- Document passage
Wednesday 29 December 2010

A Very Virginia Christmas: First Day of Christmas!

"Are you awake?"

Those were H.'s first words to me on Christmas morning. I, E., immediately answered by describing the past night's dream. It was either about a curry dinner at Biola or me finding out I was the Virgin Mary, except I wasn't pregnant with Jesus. ...Must have been something I ate.

Then H. and I remembered it was Christmas morning. ("Hurrah! Squeee! Snow? Flannel? YAY!") We woke up S., who also described his dream to us. (Killer bunnies? Linear Algebra Tests?)

Then there was much squealing, running down stairs, opening of stockings, more squealing, and unwrapping parcels. It was a very bird-y Christmas for me, and I now have two little owl friends, a ceramic blackbird for pies, and a string of birds and bells for my room. Hoot Hoot! 

We followed the bird-theme by feasting on cheesy-eggy strata for breakfast.


Followed by S.'s Apple Tart, which we pecked on all day.

- Given data
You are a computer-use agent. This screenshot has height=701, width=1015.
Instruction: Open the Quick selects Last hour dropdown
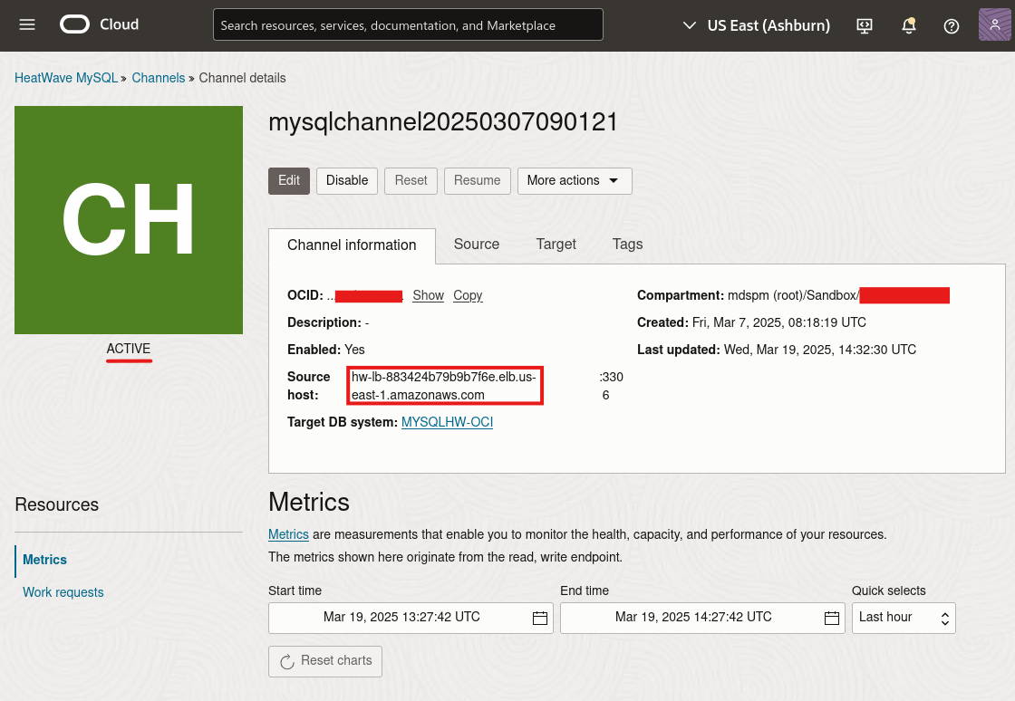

- Written instruction
In the Christmas blog post, what was eaten for breakfast on Christmas morning? The material after the Christmas blog post stands apart from it.

- Expected output
Cheesy-eggy strata.